(Task data)

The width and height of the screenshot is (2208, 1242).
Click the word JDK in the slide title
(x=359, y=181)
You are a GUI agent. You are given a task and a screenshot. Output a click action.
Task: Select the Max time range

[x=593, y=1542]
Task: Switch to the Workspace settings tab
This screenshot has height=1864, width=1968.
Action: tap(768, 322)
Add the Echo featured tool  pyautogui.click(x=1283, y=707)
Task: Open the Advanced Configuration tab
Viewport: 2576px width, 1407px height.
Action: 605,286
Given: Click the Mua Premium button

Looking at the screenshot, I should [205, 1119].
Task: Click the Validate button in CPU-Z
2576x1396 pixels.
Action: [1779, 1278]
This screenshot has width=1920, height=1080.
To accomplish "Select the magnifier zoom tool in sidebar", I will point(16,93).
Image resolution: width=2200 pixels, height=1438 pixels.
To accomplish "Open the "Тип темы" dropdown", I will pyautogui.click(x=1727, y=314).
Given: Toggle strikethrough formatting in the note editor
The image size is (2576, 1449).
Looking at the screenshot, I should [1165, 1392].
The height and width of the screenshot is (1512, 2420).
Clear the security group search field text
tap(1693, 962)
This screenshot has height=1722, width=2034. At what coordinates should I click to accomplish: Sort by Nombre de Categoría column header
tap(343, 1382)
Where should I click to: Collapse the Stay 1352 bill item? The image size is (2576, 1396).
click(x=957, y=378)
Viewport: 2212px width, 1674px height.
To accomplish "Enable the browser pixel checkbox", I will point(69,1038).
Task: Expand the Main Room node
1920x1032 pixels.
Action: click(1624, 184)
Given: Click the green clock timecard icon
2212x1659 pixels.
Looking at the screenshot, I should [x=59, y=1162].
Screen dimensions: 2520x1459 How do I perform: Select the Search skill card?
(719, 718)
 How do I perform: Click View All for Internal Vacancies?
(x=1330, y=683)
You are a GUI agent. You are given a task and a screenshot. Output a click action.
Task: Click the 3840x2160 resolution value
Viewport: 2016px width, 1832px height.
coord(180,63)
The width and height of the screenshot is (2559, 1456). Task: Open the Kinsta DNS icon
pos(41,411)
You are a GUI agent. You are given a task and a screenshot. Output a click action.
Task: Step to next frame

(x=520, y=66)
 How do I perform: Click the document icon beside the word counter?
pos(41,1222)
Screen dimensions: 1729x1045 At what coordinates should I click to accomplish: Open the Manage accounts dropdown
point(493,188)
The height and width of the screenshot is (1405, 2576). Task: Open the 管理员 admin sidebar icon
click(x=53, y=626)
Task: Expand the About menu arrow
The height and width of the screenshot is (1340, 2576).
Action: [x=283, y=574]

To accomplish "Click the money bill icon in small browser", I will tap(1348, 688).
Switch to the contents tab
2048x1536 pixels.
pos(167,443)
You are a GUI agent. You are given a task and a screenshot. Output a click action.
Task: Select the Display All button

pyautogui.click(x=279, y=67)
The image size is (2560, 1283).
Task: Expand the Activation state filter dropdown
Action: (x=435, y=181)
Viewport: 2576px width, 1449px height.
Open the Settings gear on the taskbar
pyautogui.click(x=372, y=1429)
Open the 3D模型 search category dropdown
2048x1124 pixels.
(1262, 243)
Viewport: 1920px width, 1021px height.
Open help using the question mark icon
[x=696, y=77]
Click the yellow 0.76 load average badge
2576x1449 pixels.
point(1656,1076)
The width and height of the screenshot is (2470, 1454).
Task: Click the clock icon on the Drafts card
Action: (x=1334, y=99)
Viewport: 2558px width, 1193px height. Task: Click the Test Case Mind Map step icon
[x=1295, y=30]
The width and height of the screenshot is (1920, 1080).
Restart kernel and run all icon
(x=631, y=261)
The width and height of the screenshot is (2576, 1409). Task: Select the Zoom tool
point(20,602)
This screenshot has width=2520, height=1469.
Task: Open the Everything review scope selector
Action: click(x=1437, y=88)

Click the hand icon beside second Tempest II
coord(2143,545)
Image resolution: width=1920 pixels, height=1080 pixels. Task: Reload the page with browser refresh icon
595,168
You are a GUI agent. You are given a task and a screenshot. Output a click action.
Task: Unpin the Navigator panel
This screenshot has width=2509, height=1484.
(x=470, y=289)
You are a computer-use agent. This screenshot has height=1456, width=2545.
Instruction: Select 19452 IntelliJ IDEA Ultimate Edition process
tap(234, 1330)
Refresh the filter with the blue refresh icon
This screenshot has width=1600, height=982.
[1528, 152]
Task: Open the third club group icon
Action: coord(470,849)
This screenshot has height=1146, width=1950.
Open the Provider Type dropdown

(End Task data)

Work order: Where a line above holds the string "Switch", copy that line.

Final answer:
Task: Switch to the Workspace settings tab
Switch to the contents tab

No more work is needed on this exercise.